**Provided records**
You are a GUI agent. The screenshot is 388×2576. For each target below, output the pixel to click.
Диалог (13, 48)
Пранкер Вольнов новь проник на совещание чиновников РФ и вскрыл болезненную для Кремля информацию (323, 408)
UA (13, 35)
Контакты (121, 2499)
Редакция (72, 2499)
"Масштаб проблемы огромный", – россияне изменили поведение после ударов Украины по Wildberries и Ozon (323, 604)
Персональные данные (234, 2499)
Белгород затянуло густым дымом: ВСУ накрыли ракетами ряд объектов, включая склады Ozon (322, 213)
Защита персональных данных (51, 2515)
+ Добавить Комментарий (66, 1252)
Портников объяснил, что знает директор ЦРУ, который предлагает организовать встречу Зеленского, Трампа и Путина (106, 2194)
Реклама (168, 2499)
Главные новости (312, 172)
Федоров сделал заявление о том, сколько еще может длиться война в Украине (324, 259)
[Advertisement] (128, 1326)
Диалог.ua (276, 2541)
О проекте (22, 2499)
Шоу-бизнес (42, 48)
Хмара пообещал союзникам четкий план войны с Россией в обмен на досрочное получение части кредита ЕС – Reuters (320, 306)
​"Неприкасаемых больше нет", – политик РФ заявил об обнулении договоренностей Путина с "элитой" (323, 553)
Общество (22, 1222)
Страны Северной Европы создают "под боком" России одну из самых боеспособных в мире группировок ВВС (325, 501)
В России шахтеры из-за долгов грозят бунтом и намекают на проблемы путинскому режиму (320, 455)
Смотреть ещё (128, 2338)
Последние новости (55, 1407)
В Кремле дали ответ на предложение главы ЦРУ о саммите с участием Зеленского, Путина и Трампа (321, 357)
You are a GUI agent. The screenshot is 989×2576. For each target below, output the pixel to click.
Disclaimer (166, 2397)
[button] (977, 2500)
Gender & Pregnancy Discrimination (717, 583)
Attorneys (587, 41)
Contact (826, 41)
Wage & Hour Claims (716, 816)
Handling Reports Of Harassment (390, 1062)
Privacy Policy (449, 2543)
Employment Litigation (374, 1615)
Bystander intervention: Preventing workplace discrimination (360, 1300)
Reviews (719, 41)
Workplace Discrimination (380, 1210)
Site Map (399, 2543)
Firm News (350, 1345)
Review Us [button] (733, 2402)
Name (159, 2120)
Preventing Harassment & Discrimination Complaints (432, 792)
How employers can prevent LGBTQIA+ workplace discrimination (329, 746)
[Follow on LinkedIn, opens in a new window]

**Assignment**
The whole of the material above needs to be copied exactly.

**Result for this task**
You are a GUI agent. The screenshot is 388×2576. For each target below, output the pixel to click.
Диалог (13, 48)
Пранкер Вольнов новь проник на совещание чиновников РФ и вскрыл болезненную для Кремля информацию (323, 408)
UA (13, 35)
Контакты (121, 2499)
Редакция (72, 2499)
"Масштаб проблемы огромный", – россияне изменили поведение после ударов Украины по Wildberries и Ozon (323, 604)
Персональные данные (234, 2499)
Белгород затянуло густым дымом: ВСУ накрыли ракетами ряд объектов, включая склады Ozon (322, 213)
Защита персональных данных (51, 2515)
+ Добавить Комментарий (66, 1252)
Портников объяснил, что знает директор ЦРУ, который предлагает организовать встречу Зеленского, Трампа и Путина (106, 2194)
Реклама (168, 2499)
Главные новости (312, 172)
Федоров сделал заявление о том, сколько еще может длиться война в Украине (324, 259)
[Advertisement] (128, 1326)
Диалог.ua (276, 2541)
О проекте (22, 2499)
Шоу-бизнес (42, 48)
Хмара пообещал союзникам четкий план войны с Россией в обмен на досрочное получение части кредита ЕС – Reuters (320, 306)
​"Неприкасаемых больше нет", – политик РФ заявил об обнулении договоренностей Путина с "элитой" (323, 553)
Общество (22, 1222)
Страны Северной Европы создают "под боком" России одну из самых боеспособных в мире группировок ВВС (325, 501)
В России шахтеры из-за долгов грозят бунтом и намекают на проблемы путинскому режиму (320, 455)
Смотреть ещё (128, 2338)
Последние новости (55, 1407)
В Кремле дали ответ на предложение главы ЦРУ о саммите с участием Зеленского, Путина и Трампа (321, 357)
You are a GUI agent. The screenshot is 989×2576. For each target below, output the pixel to click.
Disclaimer (166, 2397)
[button] (977, 2500)
Gender & Pregnancy Discrimination (717, 583)
Attorneys (587, 41)
Contact (826, 41)
Wage & Hour Claims (716, 816)
Handling Reports Of Harassment (390, 1062)
Privacy Policy (449, 2543)
Employment Litigation (374, 1615)
Bystander intervention: Preventing workplace discrimination (360, 1300)
Reviews (719, 41)
Workplace Discrimination (380, 1210)
Site Map (399, 2543)
Firm News (350, 1345)
Review Us [button] (733, 2402)
Name (159, 2120)
Preventing Harassment & Discrimination Complaints (432, 792)
How employers can prevent LGBTQIA+ workplace discrimination (329, 746)
[Follow on LinkedIn, opens in a new window]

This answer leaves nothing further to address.